むせび泣きながら、僕の両腕を掴んで、何度も「ありがとう」を繰り返した。
苦しかったのだろう。
震える肩に頭を寄せ、僕は彼女の激情に羨ましくなった。
僕はエリーを愛しているが、彼女のように純粋な思いではない。
ジュリアを側に置き続ければ、エリーが近くにいてくれるという卑しい算段もあってジュリアとカインを許すと言ったのだ。エリーが生きてさえいればいい。そう思っている。そういう風に愛している。たとえそれが、幼い頃から強いられてきた「自我を殺す」というものの果ての感情だとしても、僕は僕の幸福を手放すことはできなかった。
このときに、別れるように言い含めていれば、僕らは死ぬことはなかったのかも知れない。

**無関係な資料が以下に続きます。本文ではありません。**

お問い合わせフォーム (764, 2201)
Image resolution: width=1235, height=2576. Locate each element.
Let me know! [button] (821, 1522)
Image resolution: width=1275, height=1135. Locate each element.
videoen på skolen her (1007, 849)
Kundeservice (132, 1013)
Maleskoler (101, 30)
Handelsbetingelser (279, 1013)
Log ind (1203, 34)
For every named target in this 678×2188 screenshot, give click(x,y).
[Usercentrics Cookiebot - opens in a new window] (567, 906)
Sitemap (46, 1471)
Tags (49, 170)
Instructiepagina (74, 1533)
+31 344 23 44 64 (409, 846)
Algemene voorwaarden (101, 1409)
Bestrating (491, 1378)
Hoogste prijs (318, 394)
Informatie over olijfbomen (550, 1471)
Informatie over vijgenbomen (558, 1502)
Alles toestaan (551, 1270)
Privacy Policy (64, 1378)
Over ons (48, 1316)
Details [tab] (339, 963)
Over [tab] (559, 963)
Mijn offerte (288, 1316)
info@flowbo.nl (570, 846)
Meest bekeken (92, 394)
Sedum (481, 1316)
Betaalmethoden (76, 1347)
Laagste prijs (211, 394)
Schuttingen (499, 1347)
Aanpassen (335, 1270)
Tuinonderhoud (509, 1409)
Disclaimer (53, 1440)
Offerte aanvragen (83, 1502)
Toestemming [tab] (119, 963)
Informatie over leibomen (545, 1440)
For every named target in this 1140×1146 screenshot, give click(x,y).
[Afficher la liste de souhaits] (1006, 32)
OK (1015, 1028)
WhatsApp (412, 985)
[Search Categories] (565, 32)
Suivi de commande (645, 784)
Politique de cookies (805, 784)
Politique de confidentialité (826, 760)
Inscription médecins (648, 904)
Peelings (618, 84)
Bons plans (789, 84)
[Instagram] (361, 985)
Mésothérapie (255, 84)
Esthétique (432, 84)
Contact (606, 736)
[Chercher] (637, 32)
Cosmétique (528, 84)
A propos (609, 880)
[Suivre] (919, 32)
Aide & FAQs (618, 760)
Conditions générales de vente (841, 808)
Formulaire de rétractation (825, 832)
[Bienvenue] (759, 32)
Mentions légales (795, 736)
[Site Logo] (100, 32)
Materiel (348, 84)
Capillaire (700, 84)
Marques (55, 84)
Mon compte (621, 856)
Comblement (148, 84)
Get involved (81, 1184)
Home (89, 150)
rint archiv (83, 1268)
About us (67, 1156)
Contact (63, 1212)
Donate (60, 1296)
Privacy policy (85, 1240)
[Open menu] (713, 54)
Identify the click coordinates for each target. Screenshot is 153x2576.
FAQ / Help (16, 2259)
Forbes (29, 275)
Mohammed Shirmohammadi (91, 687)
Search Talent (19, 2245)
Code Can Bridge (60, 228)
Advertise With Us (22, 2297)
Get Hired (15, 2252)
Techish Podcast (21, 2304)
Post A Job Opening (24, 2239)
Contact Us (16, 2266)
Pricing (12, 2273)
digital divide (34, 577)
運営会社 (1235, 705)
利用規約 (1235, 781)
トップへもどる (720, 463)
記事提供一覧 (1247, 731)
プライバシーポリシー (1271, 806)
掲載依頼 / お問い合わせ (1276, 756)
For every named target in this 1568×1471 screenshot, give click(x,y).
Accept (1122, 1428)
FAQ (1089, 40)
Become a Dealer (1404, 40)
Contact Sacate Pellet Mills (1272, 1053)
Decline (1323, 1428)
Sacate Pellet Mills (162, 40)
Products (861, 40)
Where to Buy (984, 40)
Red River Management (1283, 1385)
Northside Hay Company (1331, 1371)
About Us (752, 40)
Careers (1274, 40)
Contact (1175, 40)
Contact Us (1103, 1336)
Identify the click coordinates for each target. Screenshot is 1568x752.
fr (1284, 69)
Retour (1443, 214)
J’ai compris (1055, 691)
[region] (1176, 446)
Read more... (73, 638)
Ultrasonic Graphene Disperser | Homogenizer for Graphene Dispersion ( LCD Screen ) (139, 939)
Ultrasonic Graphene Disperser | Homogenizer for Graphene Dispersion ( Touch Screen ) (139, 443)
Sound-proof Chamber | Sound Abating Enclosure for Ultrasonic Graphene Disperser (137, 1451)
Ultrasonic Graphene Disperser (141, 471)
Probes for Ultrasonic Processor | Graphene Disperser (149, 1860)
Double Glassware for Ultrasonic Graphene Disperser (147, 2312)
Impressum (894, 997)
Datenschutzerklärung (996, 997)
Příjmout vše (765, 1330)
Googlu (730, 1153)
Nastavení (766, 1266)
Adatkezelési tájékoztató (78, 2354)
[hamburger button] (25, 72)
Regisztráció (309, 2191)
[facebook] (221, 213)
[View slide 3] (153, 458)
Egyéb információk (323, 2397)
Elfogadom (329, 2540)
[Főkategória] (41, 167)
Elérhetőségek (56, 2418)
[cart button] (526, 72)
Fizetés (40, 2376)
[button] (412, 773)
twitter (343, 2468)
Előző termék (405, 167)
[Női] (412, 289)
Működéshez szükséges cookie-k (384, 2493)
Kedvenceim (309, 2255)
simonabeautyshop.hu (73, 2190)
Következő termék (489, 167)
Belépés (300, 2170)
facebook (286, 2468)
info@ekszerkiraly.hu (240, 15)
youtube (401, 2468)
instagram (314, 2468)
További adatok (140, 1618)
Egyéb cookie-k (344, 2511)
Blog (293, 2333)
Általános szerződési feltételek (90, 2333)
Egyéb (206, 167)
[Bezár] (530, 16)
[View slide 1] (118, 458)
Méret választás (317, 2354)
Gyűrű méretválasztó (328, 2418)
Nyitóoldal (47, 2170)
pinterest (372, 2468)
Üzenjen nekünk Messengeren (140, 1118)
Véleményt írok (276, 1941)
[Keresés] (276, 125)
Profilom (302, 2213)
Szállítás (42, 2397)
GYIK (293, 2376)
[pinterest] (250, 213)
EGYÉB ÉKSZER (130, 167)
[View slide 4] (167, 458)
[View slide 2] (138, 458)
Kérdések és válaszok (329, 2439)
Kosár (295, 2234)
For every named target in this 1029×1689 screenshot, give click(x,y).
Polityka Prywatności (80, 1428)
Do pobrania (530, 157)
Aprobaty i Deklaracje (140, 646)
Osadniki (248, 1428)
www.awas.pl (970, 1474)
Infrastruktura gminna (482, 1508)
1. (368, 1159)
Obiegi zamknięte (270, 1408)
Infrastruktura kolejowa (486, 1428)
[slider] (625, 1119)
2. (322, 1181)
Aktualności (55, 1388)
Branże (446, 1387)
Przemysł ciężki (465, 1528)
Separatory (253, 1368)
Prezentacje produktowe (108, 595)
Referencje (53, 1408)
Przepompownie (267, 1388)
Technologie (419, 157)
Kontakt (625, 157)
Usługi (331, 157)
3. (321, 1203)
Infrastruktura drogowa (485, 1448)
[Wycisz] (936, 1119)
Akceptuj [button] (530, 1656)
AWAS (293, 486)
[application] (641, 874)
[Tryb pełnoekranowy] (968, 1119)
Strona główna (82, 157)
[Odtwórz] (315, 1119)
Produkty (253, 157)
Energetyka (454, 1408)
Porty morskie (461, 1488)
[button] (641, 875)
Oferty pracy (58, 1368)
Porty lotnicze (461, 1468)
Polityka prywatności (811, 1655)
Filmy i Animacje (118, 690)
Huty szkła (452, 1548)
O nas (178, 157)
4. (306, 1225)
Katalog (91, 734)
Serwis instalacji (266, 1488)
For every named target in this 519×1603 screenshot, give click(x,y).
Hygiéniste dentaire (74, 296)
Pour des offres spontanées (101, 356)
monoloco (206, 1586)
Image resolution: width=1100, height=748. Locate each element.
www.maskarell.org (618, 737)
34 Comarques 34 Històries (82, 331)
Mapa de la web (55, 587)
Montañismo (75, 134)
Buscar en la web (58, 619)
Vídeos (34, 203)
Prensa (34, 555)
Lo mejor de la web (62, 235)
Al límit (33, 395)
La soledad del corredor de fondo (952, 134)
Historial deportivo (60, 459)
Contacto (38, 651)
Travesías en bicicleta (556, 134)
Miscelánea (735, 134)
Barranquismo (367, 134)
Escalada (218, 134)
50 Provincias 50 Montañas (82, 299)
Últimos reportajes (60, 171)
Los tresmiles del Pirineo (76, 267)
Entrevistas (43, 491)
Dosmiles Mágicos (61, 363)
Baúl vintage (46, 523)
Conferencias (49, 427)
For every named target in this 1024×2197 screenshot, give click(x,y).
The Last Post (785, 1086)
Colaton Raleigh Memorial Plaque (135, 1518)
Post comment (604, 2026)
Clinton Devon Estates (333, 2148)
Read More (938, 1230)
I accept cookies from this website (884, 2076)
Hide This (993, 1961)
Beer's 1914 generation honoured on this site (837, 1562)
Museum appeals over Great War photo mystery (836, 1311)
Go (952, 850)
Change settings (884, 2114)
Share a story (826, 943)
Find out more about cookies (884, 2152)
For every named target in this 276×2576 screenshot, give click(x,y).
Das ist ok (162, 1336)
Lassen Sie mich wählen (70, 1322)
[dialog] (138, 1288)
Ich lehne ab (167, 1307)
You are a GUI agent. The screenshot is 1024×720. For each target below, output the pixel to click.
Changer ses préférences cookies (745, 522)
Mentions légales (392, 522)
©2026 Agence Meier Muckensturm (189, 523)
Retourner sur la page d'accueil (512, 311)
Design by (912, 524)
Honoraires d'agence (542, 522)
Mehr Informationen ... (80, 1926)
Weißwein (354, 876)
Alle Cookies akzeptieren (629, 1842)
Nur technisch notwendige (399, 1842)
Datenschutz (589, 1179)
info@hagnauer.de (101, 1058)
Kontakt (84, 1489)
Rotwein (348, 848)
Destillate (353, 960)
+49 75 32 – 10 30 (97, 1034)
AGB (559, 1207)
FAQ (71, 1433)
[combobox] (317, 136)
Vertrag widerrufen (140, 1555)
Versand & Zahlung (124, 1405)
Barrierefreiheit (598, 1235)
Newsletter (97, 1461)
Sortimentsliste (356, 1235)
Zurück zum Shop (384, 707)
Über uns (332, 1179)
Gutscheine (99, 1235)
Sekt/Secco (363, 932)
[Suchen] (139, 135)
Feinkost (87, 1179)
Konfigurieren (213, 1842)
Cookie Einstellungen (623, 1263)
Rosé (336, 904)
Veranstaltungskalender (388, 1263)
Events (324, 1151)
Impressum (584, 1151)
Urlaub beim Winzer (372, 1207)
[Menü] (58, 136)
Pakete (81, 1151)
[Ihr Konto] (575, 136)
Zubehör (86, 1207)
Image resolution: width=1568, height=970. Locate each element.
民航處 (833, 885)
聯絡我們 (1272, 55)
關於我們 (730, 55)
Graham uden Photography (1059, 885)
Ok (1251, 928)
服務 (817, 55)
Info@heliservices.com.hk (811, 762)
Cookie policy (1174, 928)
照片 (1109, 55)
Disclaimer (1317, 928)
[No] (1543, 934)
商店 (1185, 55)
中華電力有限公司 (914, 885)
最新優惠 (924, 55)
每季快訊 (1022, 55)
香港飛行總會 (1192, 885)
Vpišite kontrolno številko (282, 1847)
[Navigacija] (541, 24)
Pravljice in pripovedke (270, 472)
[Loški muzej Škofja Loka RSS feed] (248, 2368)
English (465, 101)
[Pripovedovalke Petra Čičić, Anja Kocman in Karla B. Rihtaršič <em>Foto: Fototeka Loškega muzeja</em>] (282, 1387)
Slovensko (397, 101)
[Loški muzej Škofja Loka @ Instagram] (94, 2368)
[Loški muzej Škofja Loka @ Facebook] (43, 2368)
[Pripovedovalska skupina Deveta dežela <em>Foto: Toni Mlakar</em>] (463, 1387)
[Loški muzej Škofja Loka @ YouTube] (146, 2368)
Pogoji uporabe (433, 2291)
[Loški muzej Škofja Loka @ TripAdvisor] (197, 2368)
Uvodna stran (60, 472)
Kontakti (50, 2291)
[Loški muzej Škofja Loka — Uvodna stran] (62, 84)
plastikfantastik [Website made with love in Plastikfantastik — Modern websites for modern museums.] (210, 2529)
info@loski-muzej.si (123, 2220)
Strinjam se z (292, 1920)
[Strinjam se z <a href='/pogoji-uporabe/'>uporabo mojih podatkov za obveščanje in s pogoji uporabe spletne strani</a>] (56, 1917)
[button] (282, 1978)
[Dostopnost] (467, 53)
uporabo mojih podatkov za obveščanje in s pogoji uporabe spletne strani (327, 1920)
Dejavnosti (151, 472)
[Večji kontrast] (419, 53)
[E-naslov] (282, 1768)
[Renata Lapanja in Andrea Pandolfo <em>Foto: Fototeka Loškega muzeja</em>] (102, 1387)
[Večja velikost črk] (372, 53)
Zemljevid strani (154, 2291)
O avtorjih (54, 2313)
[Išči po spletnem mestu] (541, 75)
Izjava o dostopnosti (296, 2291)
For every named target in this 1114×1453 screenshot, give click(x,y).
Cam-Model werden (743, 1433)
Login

許しを与えてから三年が立ち、僕は二十七歳になっていた。
カインは一時生きているのが不思議なほどに思い詰めていたが、ジュリアが必死で支えたのだろう、繕うことが上手にできるようになっていた。僕の右腕であり信頼の置ける友人の顔をして接してくれ、僕が見ていないときは懺悔に満ちた目で、しかしそれでも腹を括ったように耐えている様子だった。
彼女が彼に愛されていることを知り、僕は見て見ぬ振りでも安堵したのを覚えている。
彼の様子が他に見えぬように、さりげなくフォローにも徹していた。
けれど、この状態が平和でふつうであると思っていたのは僕ら三人だけだった。
歪な同盟の外側に身を置いていたとはいえ、エリーは三人に最も近しく親しい人であることを、僕らは忘れていたのだ。
青い顔をしてエリーが僕に会いに来たときには、もう二人の仲が知られてしまっていた。
どうして気づいたのかは聞いていない。けれど、エリーはカインとジュリアが深く愛し合っており、それが気の迷いではなくてもう何年も続いていることまで見抜いていた。
別れることはないこと、覚悟の上で二人して僕を欺いていること。
その全てを正確に悟っていた。
気のせいだよ、と誤魔化すことのできないほどに、エリーは蒼白だった。
僕に「申し訳ありません」とぶるぶると震え「アーサー様に黙っていることはできませんでした」と、僕を傷つけることを言ったことをひたすらに謝っていた。
エリーは僕と違って見て見ぬ振りができなかったのだ。
酷く後悔した。
どうして僕は、気づいたエリーが苦しむことを予見できなかったのだろう、と。